Location
- Ecclesiastical province: Anglican Church in North America

Statistics
- Parishes: 22 (*)

Information
- Rite: Anglican

Current leadership
- Bishop: Charles Dorrington

= Diocese of Western Canada and Alaska =

The Diocese of Western Canada and Alaska was a diocese of the Reformed Episcopal Church and the Anglican Church in North America. It also included the Missionary District of Cuba. The diocese was formed in 1996 when the Canadian and American branches of the Reformed Episcopal Church were reunited. It was, at the time, composed of parishes extending back to the founding of the REC in the 1870s. As a part of the Reformed Episcopal Church, the diocese became part of the Anglican Church in North America upon its creation in 2009. It was the smallest of both denominations' dioceses, comprising only two parishes in British Columbia, Canada. Despite its name, the diocese was inactive in Alaska. The diocese also had the Missionary District of Cuba, which was launched in 2003, currently with 20 parishes. Its headquarters were located in Victoria, British Columbia. The first bishop ordinary was E. A. "Ted" Follows, followed by Charles Dorrington.

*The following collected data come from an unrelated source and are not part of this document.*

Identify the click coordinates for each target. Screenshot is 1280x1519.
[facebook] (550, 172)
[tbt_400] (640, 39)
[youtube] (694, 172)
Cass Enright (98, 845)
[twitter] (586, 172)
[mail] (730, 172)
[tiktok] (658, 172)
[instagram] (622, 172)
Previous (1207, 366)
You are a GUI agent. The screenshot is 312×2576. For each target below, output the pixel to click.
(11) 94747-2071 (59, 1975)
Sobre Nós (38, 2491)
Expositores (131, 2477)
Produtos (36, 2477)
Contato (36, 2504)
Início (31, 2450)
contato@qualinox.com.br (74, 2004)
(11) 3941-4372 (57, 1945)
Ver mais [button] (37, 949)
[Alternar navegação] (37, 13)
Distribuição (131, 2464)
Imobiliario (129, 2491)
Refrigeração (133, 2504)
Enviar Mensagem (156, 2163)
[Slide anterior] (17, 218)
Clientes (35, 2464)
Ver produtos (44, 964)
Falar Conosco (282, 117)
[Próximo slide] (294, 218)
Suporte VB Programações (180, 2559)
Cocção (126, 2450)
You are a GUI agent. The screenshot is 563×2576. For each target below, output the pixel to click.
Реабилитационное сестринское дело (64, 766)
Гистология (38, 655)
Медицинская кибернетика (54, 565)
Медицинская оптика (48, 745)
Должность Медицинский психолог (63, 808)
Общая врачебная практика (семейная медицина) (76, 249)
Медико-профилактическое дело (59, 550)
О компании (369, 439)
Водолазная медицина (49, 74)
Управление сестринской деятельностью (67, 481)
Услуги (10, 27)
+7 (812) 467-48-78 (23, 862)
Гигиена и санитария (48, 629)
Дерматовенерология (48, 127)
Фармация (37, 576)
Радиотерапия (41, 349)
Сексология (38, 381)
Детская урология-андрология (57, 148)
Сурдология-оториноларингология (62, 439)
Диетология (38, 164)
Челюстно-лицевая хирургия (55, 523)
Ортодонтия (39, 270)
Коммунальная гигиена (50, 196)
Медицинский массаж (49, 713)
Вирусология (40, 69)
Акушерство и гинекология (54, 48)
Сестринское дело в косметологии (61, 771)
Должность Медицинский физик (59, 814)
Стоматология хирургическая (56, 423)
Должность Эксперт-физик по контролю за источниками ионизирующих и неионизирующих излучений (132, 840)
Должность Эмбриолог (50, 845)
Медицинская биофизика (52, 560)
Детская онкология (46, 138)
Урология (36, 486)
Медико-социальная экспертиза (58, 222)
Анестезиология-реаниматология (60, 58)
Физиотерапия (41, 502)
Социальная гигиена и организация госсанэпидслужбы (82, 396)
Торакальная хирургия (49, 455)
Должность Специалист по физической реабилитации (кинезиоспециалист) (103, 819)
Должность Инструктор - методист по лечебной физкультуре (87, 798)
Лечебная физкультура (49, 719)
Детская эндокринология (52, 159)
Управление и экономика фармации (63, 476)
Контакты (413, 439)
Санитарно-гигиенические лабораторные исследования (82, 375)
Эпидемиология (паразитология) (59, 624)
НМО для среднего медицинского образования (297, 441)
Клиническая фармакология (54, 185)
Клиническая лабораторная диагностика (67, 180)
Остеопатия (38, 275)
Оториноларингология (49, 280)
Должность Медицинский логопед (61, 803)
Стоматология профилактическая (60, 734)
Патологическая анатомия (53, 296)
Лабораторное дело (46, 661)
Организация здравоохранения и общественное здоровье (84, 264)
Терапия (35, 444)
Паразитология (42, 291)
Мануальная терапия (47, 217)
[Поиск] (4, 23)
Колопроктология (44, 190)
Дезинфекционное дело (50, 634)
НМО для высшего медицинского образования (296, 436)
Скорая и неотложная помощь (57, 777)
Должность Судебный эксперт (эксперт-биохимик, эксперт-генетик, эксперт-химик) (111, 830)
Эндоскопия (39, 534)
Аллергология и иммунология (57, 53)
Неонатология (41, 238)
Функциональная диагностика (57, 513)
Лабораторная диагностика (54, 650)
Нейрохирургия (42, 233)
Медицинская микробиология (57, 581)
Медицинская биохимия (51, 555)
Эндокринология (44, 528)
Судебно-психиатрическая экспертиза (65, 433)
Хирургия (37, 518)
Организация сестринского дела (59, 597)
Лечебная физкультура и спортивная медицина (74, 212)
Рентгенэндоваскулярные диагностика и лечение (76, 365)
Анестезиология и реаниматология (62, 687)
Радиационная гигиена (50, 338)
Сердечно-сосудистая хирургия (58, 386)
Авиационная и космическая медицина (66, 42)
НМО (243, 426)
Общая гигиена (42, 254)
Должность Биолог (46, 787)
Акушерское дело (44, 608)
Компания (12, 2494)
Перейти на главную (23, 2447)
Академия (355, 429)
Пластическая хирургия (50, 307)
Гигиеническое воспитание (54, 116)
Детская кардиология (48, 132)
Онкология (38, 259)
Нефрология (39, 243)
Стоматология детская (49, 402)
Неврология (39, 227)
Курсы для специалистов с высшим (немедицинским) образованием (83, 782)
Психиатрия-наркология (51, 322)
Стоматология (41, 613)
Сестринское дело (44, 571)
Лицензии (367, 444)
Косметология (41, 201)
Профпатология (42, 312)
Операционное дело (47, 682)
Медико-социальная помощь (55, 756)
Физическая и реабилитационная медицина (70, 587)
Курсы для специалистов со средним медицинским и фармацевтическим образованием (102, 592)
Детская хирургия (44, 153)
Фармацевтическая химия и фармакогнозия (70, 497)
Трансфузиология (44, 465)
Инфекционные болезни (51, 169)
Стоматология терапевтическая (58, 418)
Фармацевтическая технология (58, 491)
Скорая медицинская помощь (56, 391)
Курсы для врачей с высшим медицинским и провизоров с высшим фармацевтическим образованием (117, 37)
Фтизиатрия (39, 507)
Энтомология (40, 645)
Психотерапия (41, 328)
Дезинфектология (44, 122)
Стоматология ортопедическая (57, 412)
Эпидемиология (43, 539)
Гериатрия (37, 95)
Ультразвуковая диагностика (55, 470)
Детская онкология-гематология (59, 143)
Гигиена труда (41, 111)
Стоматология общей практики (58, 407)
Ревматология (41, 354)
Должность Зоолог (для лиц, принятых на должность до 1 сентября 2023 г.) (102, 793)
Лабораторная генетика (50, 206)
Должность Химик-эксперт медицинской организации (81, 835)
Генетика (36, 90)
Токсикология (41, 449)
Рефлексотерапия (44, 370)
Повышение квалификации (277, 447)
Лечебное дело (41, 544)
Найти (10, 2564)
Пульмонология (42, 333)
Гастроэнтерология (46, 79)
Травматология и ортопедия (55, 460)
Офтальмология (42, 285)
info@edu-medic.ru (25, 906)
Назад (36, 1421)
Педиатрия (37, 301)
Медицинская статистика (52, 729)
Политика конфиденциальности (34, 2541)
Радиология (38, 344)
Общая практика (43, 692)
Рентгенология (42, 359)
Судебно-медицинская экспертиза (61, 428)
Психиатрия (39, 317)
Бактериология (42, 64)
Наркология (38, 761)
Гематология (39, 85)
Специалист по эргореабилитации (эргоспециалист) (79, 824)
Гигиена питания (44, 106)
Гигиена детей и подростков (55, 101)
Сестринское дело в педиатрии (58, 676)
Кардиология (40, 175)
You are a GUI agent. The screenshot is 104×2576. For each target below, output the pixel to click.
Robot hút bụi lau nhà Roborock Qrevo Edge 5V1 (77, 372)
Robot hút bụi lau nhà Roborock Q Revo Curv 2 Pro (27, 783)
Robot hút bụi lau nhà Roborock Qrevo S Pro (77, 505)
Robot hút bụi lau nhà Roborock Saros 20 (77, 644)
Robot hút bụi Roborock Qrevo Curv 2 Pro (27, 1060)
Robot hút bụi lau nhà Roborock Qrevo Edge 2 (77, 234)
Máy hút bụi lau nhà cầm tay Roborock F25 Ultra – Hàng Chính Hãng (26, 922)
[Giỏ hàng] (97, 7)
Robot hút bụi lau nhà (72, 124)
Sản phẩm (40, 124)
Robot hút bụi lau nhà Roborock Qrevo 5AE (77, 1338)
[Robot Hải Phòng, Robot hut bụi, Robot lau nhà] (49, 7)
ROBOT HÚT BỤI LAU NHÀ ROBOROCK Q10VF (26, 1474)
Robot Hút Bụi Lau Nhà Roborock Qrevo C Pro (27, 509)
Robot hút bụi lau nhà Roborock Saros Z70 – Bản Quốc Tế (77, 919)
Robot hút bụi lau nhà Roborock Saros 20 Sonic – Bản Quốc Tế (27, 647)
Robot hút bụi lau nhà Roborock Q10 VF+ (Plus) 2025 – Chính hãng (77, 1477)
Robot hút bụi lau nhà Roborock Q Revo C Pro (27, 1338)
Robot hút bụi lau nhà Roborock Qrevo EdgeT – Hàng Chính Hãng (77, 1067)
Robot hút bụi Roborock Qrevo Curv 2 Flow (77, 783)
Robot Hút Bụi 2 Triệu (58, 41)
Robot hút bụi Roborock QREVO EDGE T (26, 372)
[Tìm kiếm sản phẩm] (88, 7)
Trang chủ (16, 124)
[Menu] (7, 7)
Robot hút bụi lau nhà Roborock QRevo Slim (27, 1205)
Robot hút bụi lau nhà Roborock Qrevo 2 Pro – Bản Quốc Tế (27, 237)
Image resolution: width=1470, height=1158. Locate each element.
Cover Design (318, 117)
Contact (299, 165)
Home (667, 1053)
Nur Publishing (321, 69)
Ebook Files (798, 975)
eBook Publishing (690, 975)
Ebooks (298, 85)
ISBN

On 7 October 2012, the REC parish of Church of Our Lord in Victoria merged with Christ the King Anglican Church to form a new congregation which kept the historic name of Church of Our Lord, moving within the jurisdiction of the Anglican Network in Canada.

The diocese had a larger jurisdiction in Cuba due to the presence of the Missionary District since 2003, where it counts 20 parishes in 3 districts. The district's bishop is Willians Mendez Suarez. The Missionary District of Cuba was launched after a special request of people who wished to affiliate with the Reformed Episcopal Church and were unable to do so except with a Canadian jurisdiction because of the United States embargo in the country. It is currently the only jurisdiction of the Anglican Church in North America outside the United States and Canada.

It was decided to extinct the diocese, due to its small size with only Living Word Reformed Episcopal Church remaining in Canada, and to incorporate her at the Diocese of Mid-America, as the Convocation of the West and Western Canada, of which is now a member. Charles Dorrington become an Assisting Bishop for Canada and Cuba at his new diocese.